While Facebook and its other entities under Meta have been investing in AI, the recent dance-partner shift by Wall Street to DeepSeek and away from NVIDIA did not hurt Meta. Its stock is actually up from the end of last week.
The reality is that most analysts have a very positive rating and high upside target for Meta Platforms. Benchmark raised its rating to Buy from Hold with a $820 price target as revenue and operating expense guidance appears to set a conservative 2025 bar for expectations.
Again, most of the analyst calls mirror each other for the most part. Some are different but the universal belief seen here is that analysts are even that much more positive for Meta Platforms going forward.
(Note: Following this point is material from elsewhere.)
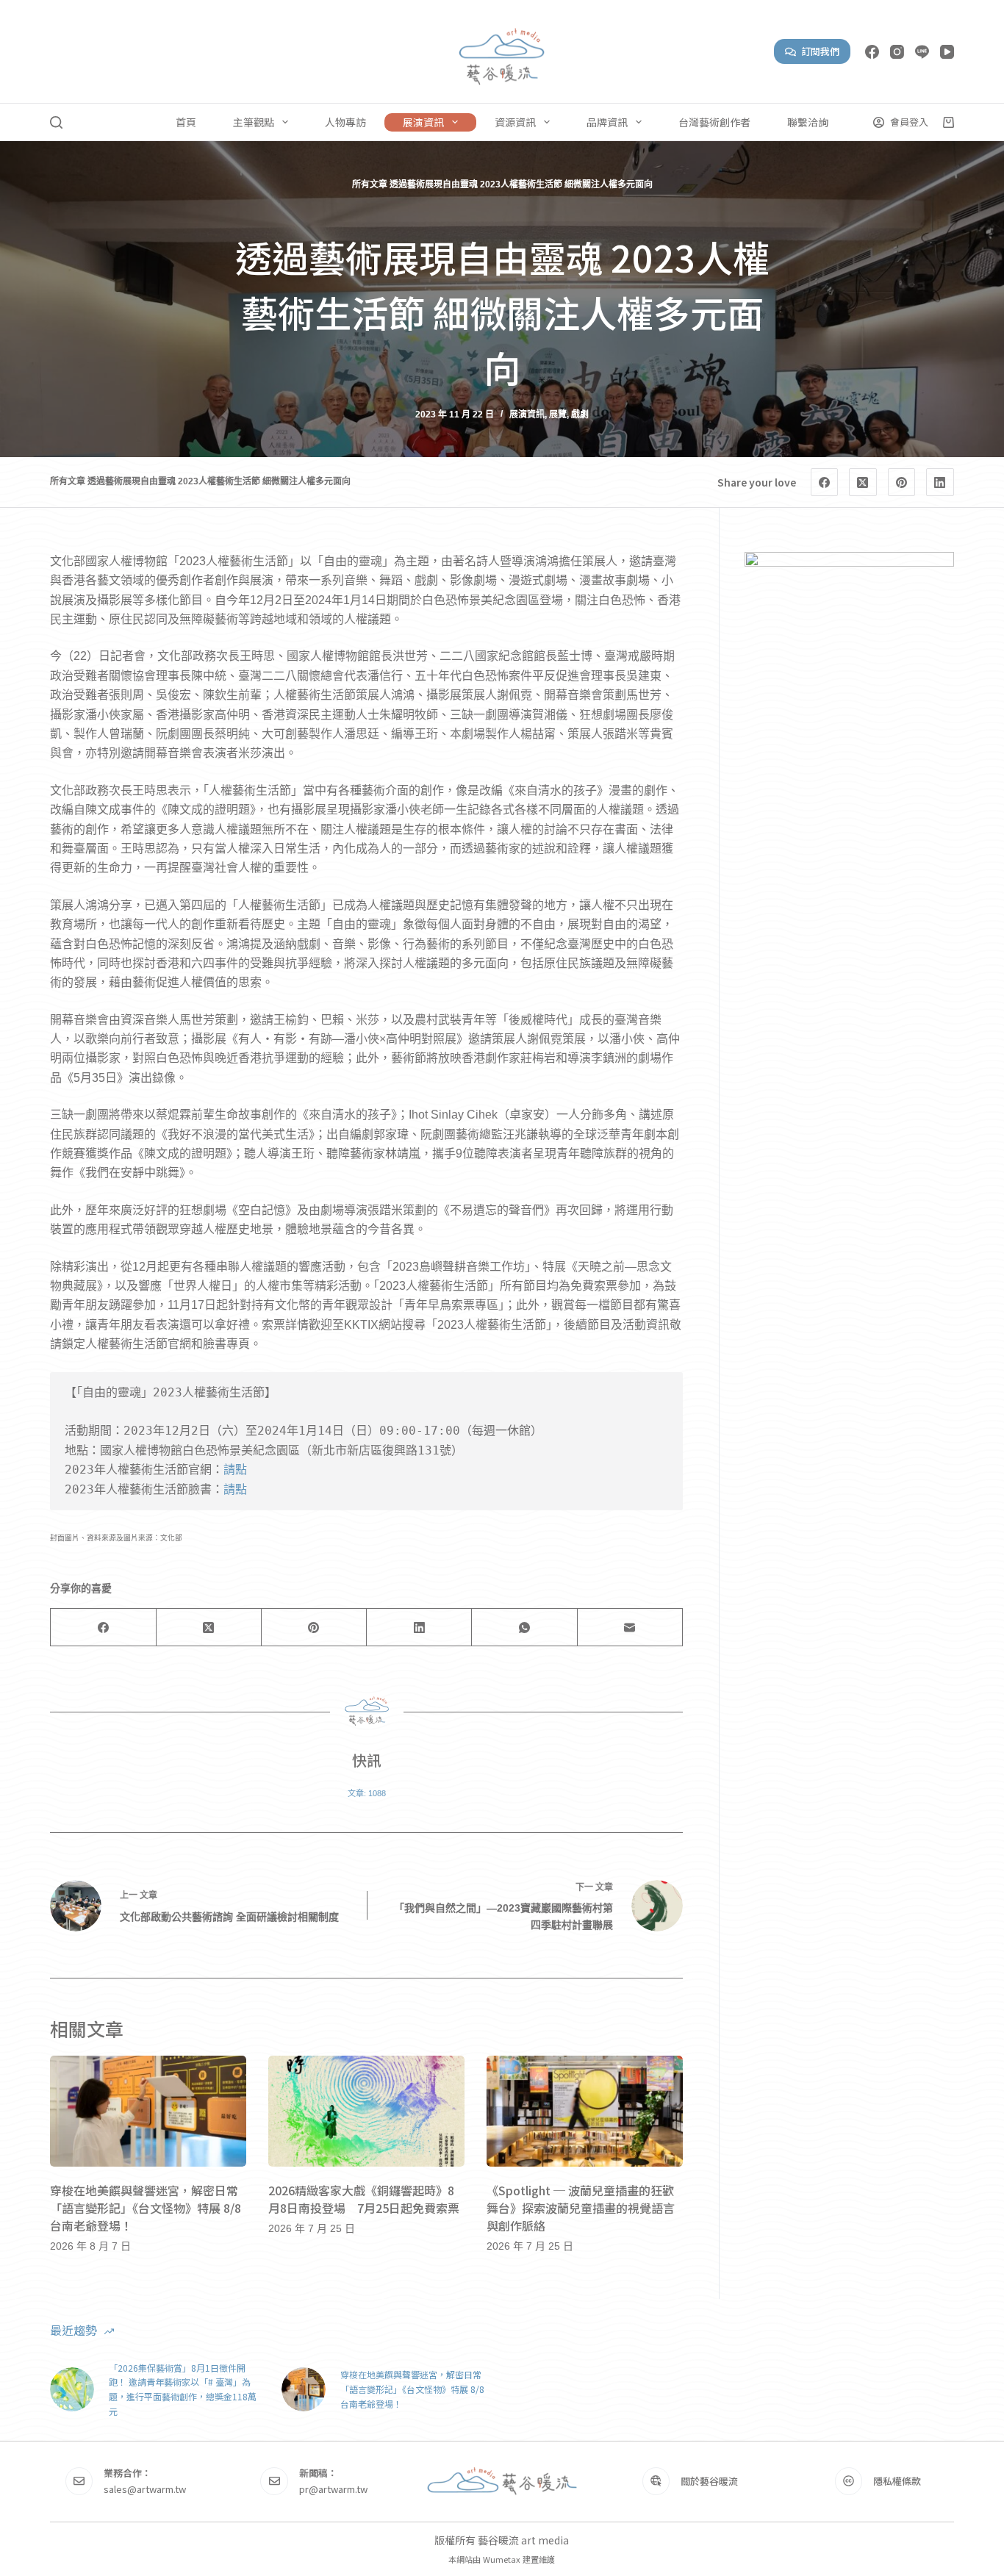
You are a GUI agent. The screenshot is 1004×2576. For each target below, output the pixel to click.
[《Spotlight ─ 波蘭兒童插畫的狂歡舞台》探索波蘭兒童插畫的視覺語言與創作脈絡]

Here is a summary of the reiterated ratings (most with price target hikes) below:
- Barclays (Overweight) target to $705 from $630
- Bernstein (Outperform) target to $800 from $685
- BofA Securities (Buy) price objective to $765 from $710
- BMO Capital Markets (Market Perform) target to $610 from $530
- Cantor Fitzgerald (Overweight) target to $790 from $720
- Citigroup (Buy) target to $780 from $753
- DA Davidson (Buy) target to $800 from $700
- Goldman Sachs (Buy) target to $765 from $688
- JMP Securities (Outperform) target reiterated at $750
- JPMorgan (Overweight) reiterated at $725
- Mizuho (Outperform) target to $750 from $675
- Oppenheimer (Outperform) target to $800 from $650
- Piper Sandler (Overweight) target to $775 from $670
- Pivotal Research (Buy) target to $875 from $800
- Raymond James (Buy) target to $800 from $725
- RBC Capital Markets (Outperform) target to $800 from $700
- Robert W. Baird (Outperform) target to $750 from $680
- Rosenblatt (Buy) target to $846 from $811
- Stifel (Buy) target to $740 from $692
- Susquehanna (Positive) target to $800 from $675
- Truist (Buy) target to $770 from $700
- Wedbush Securities (Outperform) target to $770 from $700
- Wells Fargo (Overweight) target to $752 from $685
All ratings and price targets are from the firms mentioned above. Tactical Bulls does not have its own internal price targets nor any formal rating on Meta and the companies mentioned in this report.